NATAL: JESUS NASCEU, PODEMOS CANTAR DE ALEGRIA.

Hoje é dia de Natal. Nesse dia nasceu o Salvador do mundo Jesus Cristo. Ele é o motivo de toda celebração, de toda festa, de toda reunião familiar ao redor do mundo. 

Até mesmo os que desdenham de Deus e do seu amor infinito pelo mundo perdido, providenciado o Salvador, festejam esse dia, celebram a véspera e o dia de Natal, simplesmente porque Jesus nasceu, como o fato histórico mais importante do mundo.

Quando o homem voluntariamente separou-se de Deus optando por desobedecer à ordem do Senhor e caindo em desgraça à partir dai, Deus mesmo providenciou a saída do estado de perdição em que o homem se meteu, e, no tempo certo, o mesmo Senhor, "tornou-se carne e habitou entre nós, cheio de graça e de verdade, e vimos a sua glória, como do unigênito do Pai." (João 14.1).

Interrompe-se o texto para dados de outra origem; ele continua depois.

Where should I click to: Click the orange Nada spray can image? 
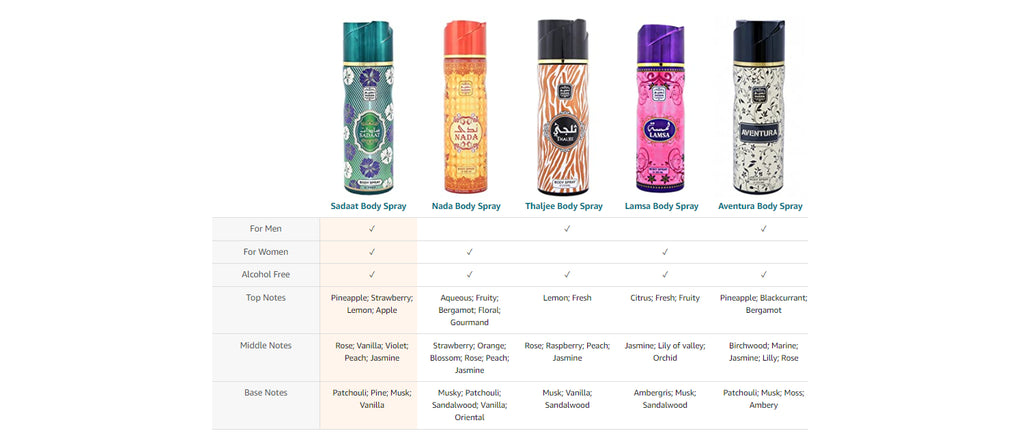pyautogui.click(x=466, y=106)
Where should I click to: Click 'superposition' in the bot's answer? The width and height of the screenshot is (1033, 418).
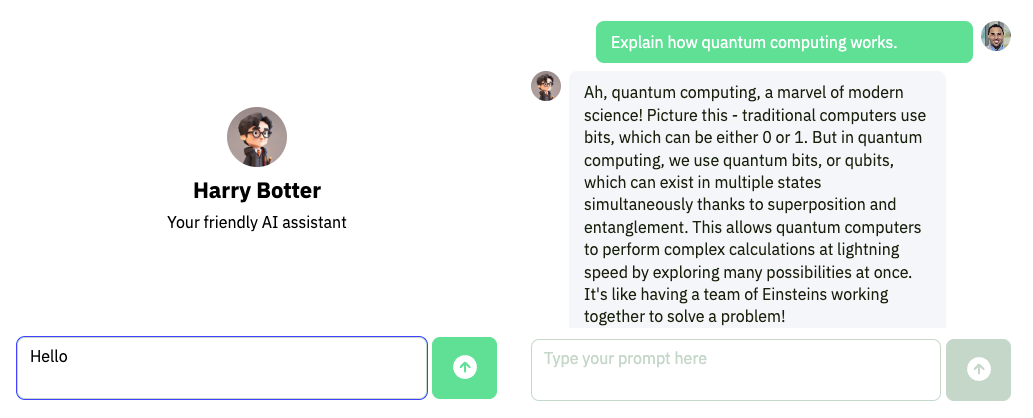click(x=831, y=206)
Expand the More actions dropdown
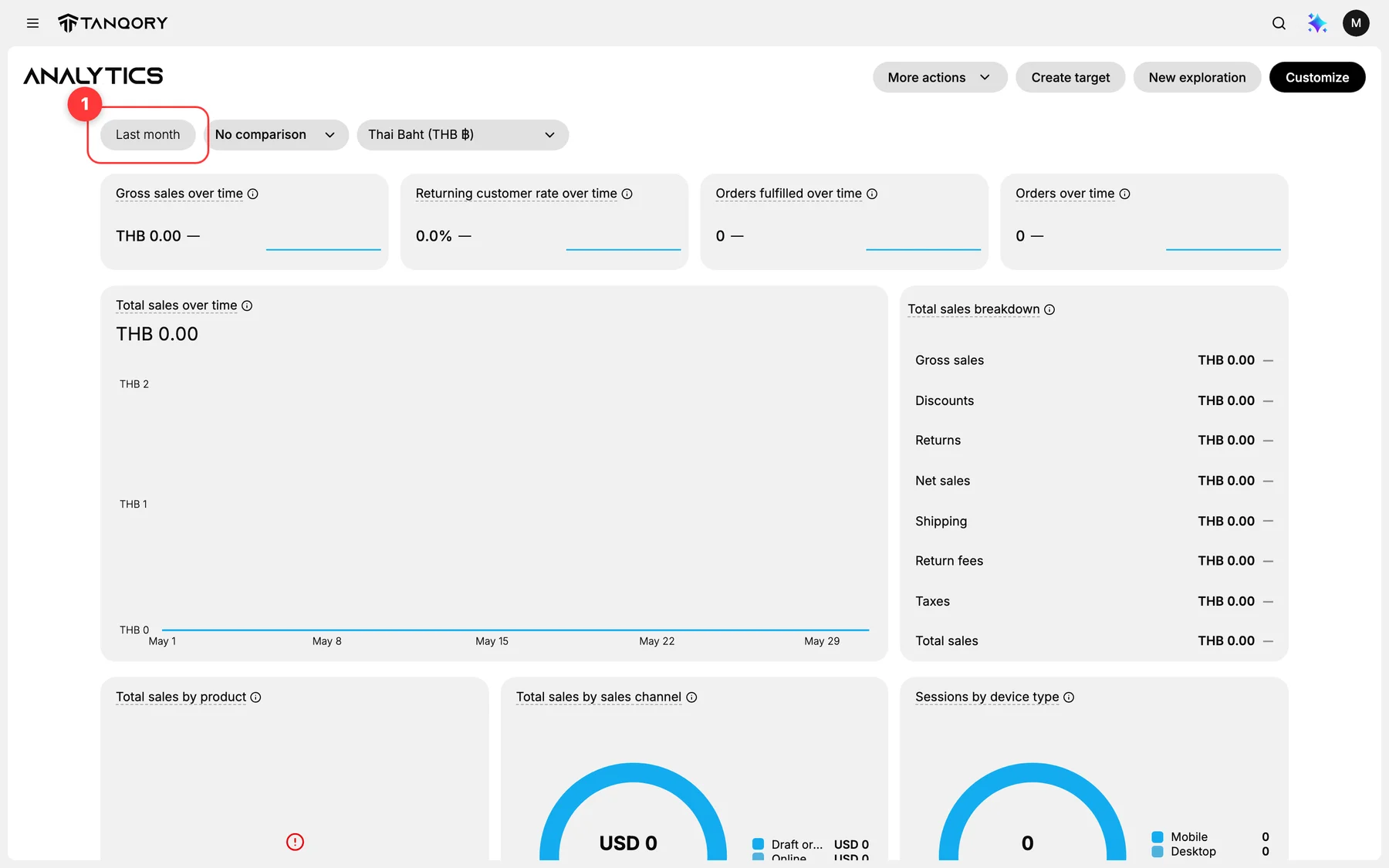This screenshot has width=1389, height=868. pos(940,77)
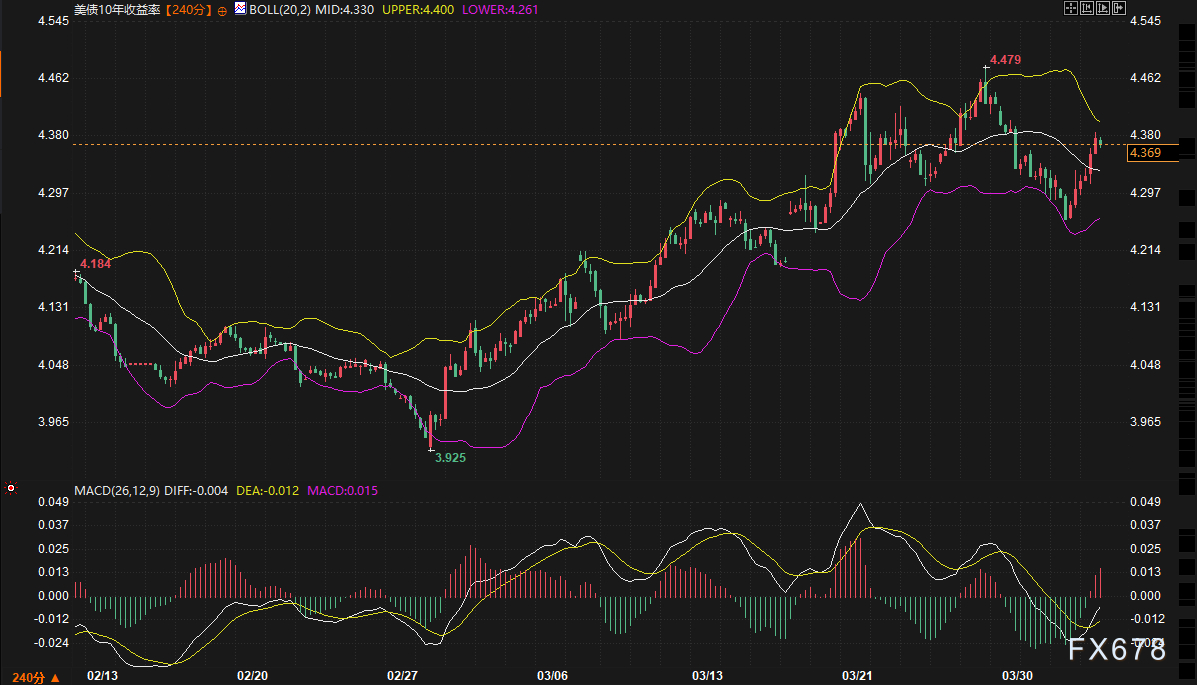This screenshot has height=685, width=1197.
Task: Open the 240分 timeframe selector at bottom left
Action: [x=31, y=676]
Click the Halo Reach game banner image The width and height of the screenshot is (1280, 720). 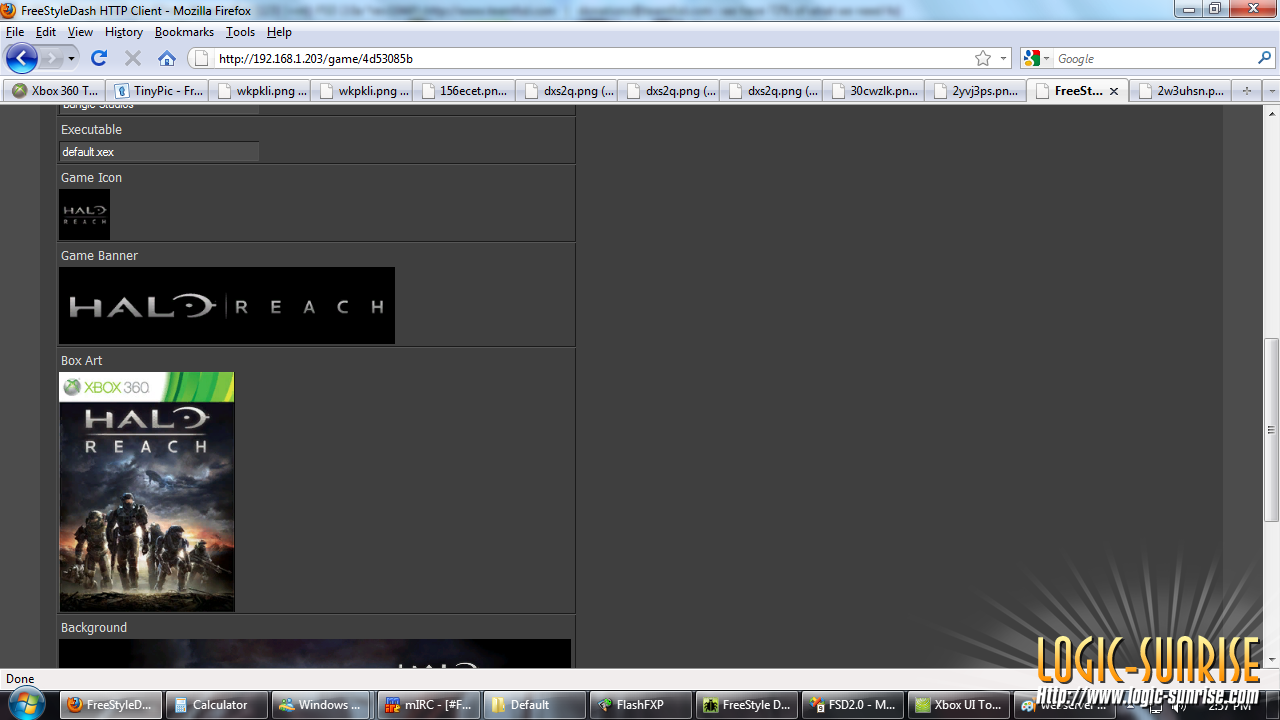pyautogui.click(x=227, y=306)
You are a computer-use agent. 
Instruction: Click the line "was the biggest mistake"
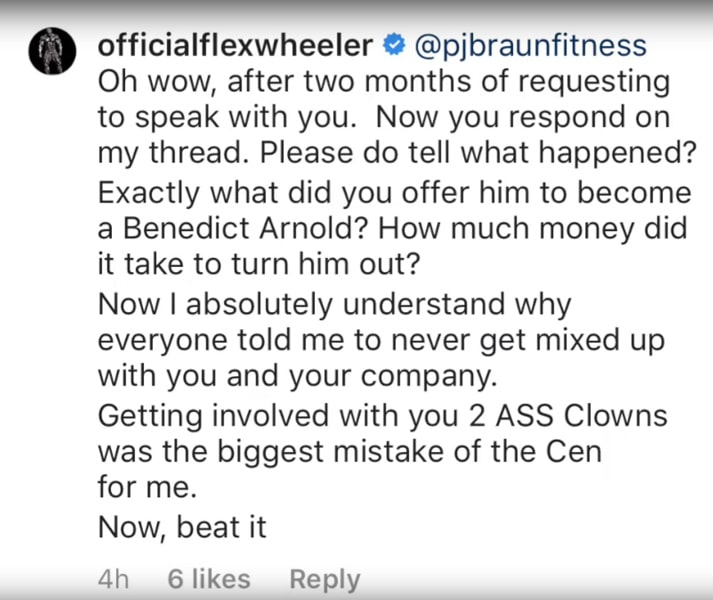(x=350, y=451)
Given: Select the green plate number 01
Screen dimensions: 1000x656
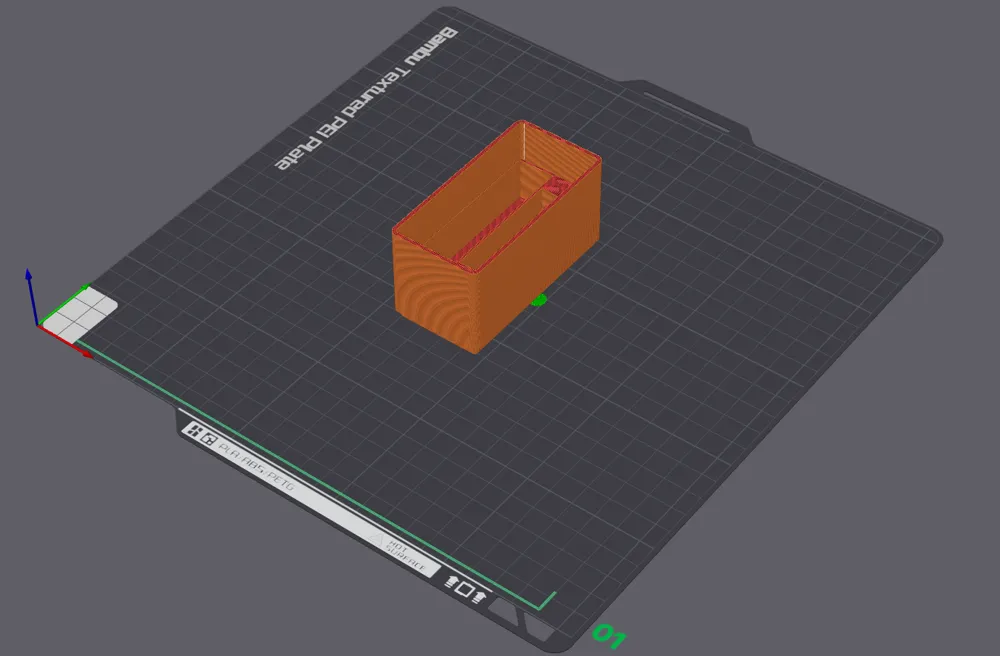Looking at the screenshot, I should pyautogui.click(x=610, y=634).
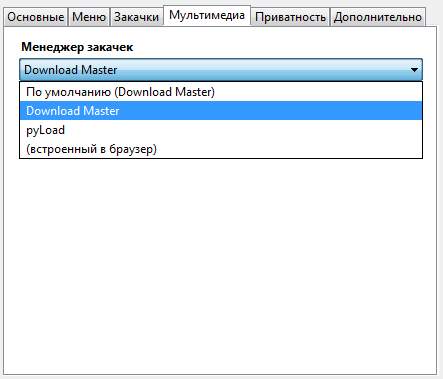Collapse the Download Master combo box field

click(221, 70)
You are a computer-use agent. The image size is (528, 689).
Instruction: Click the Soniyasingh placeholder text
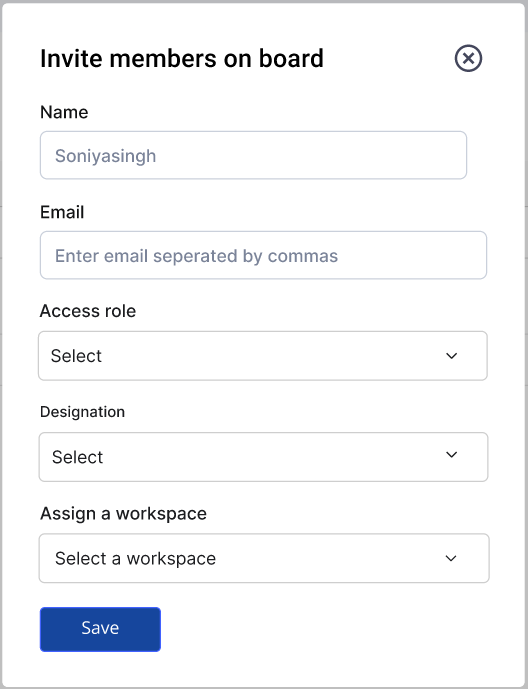pos(105,156)
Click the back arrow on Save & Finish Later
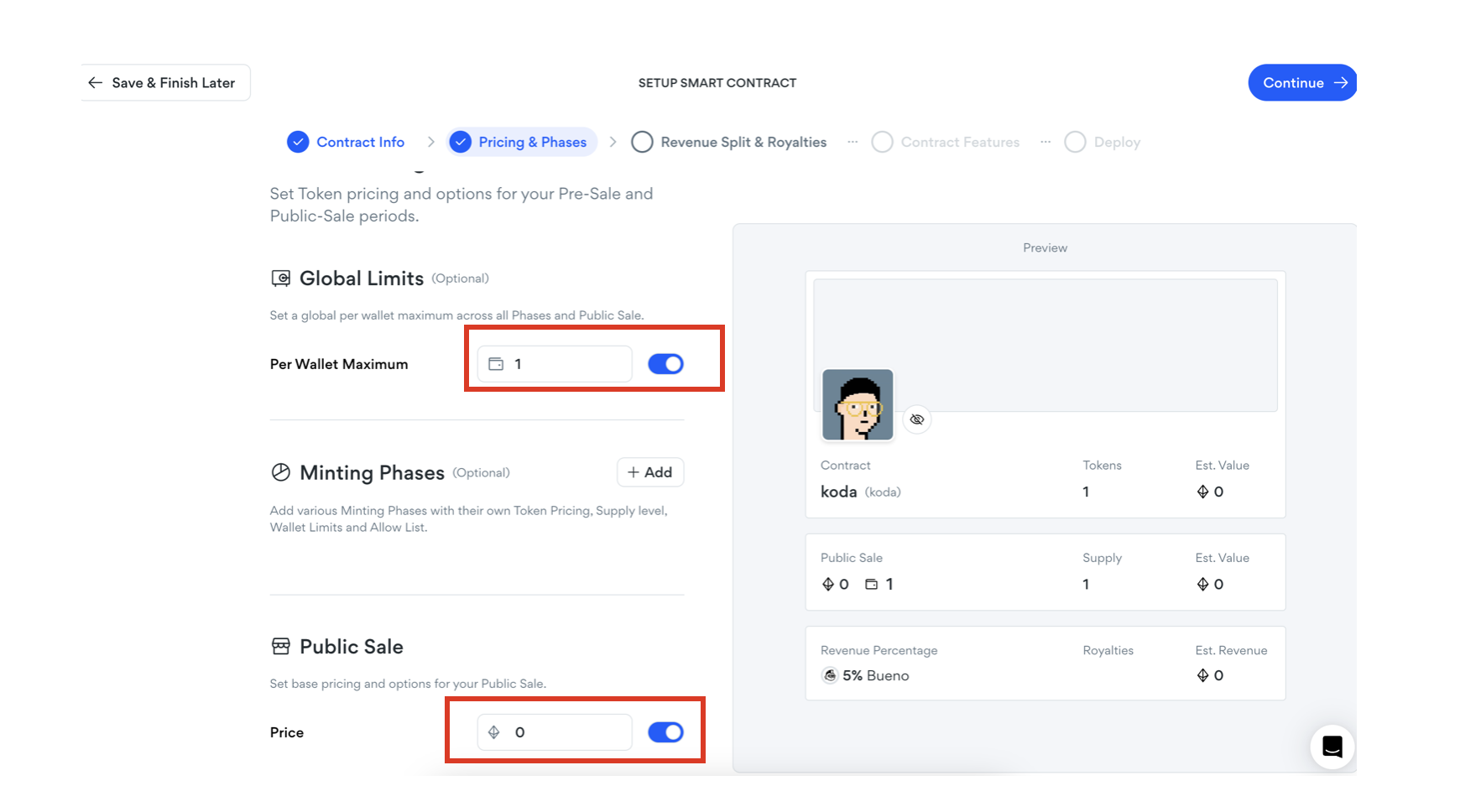This screenshot has width=1460, height=812. point(96,82)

Hoje é um dia para reflexão, para pensar na vida, não na nossa vida como seres humanos meramente, mas para pensar na nossa vida com Deus, no que Ele quer de nós, no nosso discipulado, no nosso envolvimento com a sua causa. 

A causa de Cristo é a causa do amor e do perdão. Foi por isso que Deus se fez "Emanuel", Deus conosco, Deus por nós, Deus no meio de nós. Foi por amor que Deus encarnou e veio ao mundo na pessoa de Jesus Cristo o seu filho muito amado. Mas também além do perdão, Jesus veio ao mundo para perdoar, para dizer ao homem que Ele mesmo satisfaria a exigência de Deus em sacrificar-se no lugar do pecador incapaz.

Pense, reflita e veja onde você se encontra nesse contexto. Hoje é tempo de parar e pensar...

Minha oração é que você viva de modo a refletir a Cristo em sua vida, e que no ano novo que se aproxima, Deus ilumine os seus passos para o caminho que ele traçar para você seguir.

Só Jesus Cristo pode te dar a paz, só Jesus pode Salvar a tua alma e garantir a você a eternidade.